##### RECORDS PROVIDED

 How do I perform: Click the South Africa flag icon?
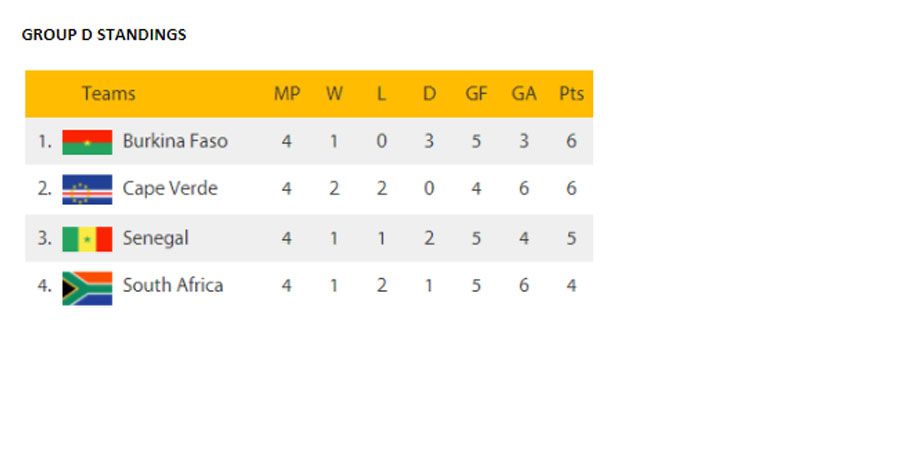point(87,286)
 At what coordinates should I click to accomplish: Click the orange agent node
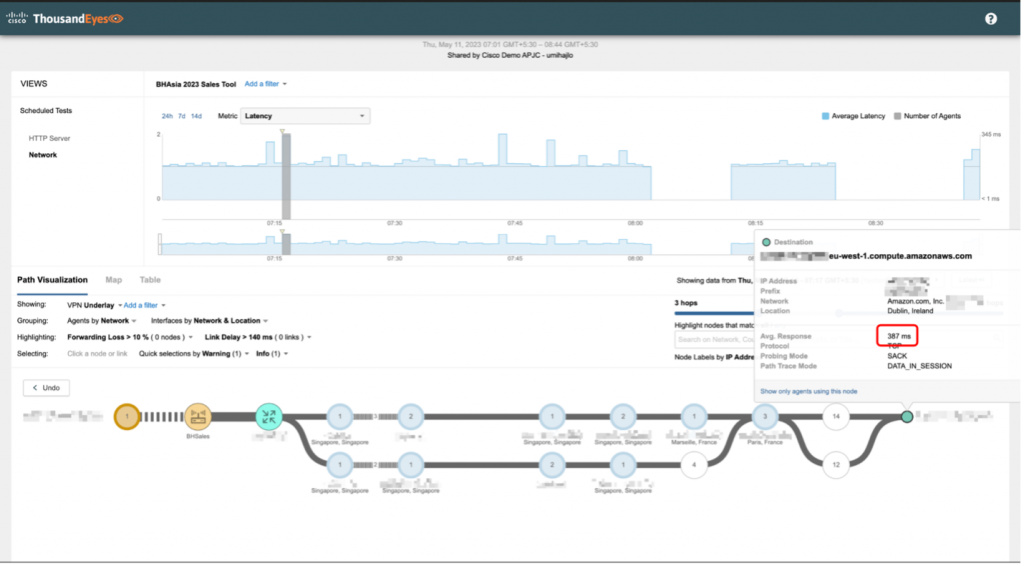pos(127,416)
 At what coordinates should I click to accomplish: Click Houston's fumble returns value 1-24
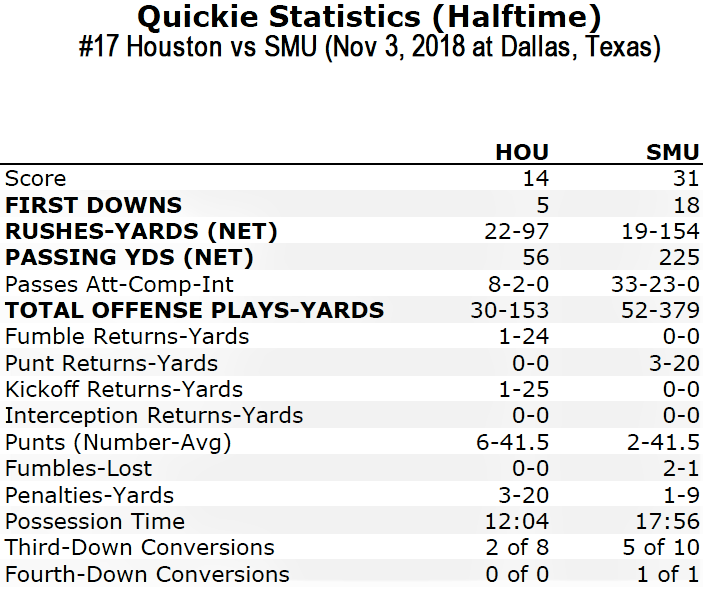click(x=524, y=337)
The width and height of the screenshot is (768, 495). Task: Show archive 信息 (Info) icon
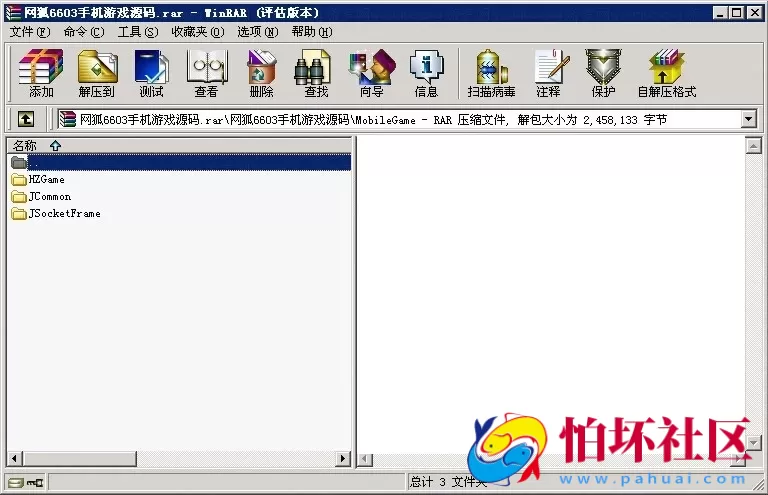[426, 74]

##########

REQUIREMENTS: Write out every item above again in full, with its text and its answer, but leave out the pictures. Shift each coordinate in the answers by adding 101, and keep every other number unchanged.

OUTPUT OF THE EXERCISE:
 How do I perform: Click the South Africa flag icon?
point(188,387)
 At what coordinates should I click to accomplish: Click the orange agent node
pos(228,517)
 At what coordinates should I click to accomplish: Click Houston's fumble returns value 1-24
click(x=625, y=438)
The width and height of the screenshot is (768, 495). Task: Show archive 信息 (Info) icon
[527, 175]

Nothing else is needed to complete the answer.